I have actually made an executive decision.
I'm gonna continue publishing The Paper, but I'm gonna check myself into, and work from, a local retirement home and, as a sideline, become a gigolo to the lovely, and often wealthy, ladies who live there.
I expect I'll be in my newly assigned room about four hours before I start getting casseroles delivered to my room to welcome me. (I took notice of this phenomenon when several of my contemporaries had their wives pull a quick disappearing act on them and up and died. The very next morning a long line of loving and caring little old ladies all showed up with casseroles. All of these little old ladies were widows, divorcees or spinsters).
I rather imagine, once I get all dolled up in my nifty powder blue leisure suit, my white shoes and my matching white belt, and slick down my hair with lots of sweet smelling pomade, and practice my most seductive smile . . . that I will soon earn the title of "The Tiger Woods of North San Diego County."
Of course, Evelyn may not approve.
Received several comments on my new career as gigolo to wealthy retired women in retirement homes, chief of which was from old friend (and brilliant writer) Kent Ballard:
Tell her (Evelyn) you're working undercover on an expose of women in retirement homes who are addicted to chewing tobacco. Tell her of the sour-pussed old women who have brown drool running down their chins, staining their dresses, and smelling up entire facilities. Make them sound so haggard and loathsome that Evelyn wouldn't go near one on a bet. Make sure she sees you packing lots of Alka-Seltzer for your stomach and Vicks Vapo-Rub to dab under your nose. She'll stay away from those places like they were plague houses, while you molest and pillage to your heart's content.
Then make up a horrible-sounding medical condition to tell the nice old ladies in the homes so you won't have to eat their godawful casseroles, but that your doctor recommended drinking vast amounts of alcohol to kill the rampant bacteria in your knees. Soon they'll drop the casseroles and be bringing you half-gallon jugs of booze, which you can kindly share with them--then loot 'em for all they're worth.
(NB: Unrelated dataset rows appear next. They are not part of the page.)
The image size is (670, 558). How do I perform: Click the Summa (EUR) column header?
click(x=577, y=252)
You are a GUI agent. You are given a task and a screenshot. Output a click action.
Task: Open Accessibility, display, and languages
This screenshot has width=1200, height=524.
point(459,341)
Thank them ever so much for bringing you the expensive liquor so your knees don't get so infected you become crippled while your pour them another one and tell them their diamond earrings really don't match the beauty of their eyes and the old gals will yank them off immediately, putting them on a table just before they pass out with a smile on their face. Call room service to have them removed, and if they come lurching back several days later after recovering from the first hangover they've had in sixty years tell them they must be mistaken. You've never seen them before.
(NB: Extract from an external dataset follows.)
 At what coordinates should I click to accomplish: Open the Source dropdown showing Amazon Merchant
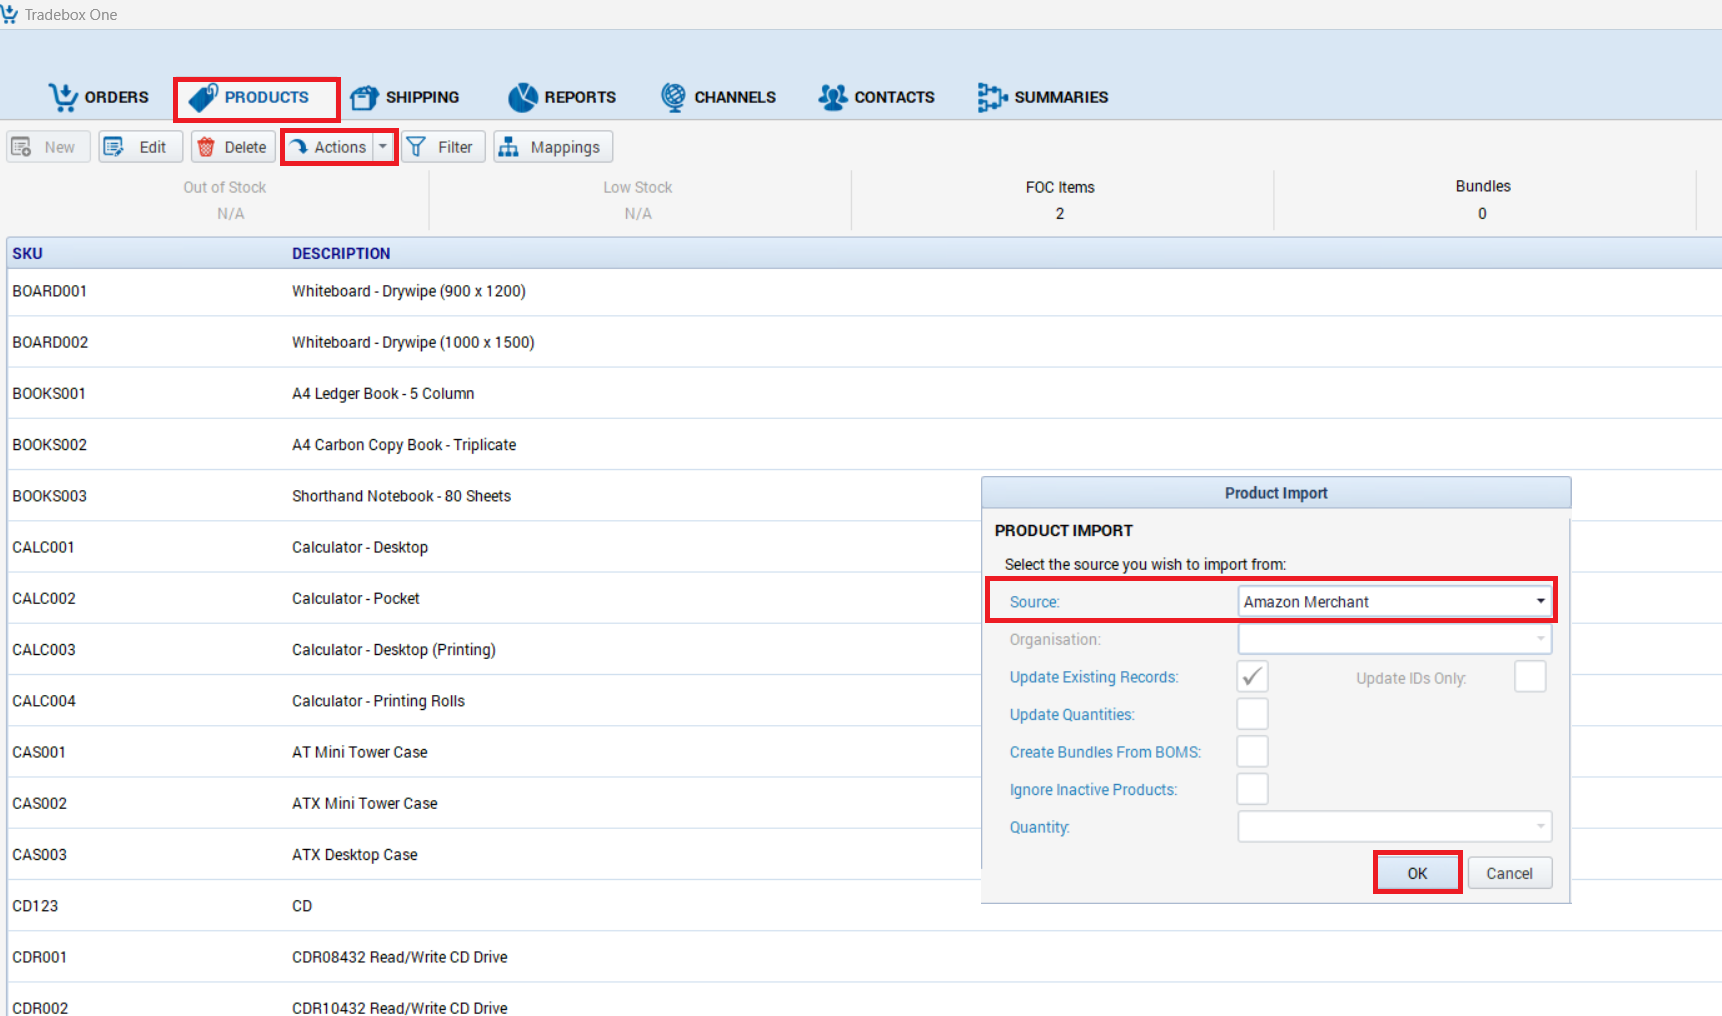click(1394, 602)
Unless she's wearing an emerald necklace that would choke a Tyrannosaur.
In that case, repeat.
From Jim Kuden:
Good for you Lyle -- when you get settled -- ask Evelyn to call me -- I have a very rich friend I would like her to meet.
Oh yes -- send me what you are drinking --- maybe I`ll join you -- after I ask Pat first of course.
From George Lentulo:
I love you. And Evelyn too.
From Bob Niderost:
I'd buy stock in Pfizer (http://www.pfizer.com) and see if they will send you lots of samples of their "little blue pill." Evelyn may not mind as much.
From Sid Colquitt:
Worst decision you'll make! Beware of little old blue haired widows bearing gifts of glutenous delights. Beyond those beguiling toothless smiles is an evil plan to bury you in endless honey-do's.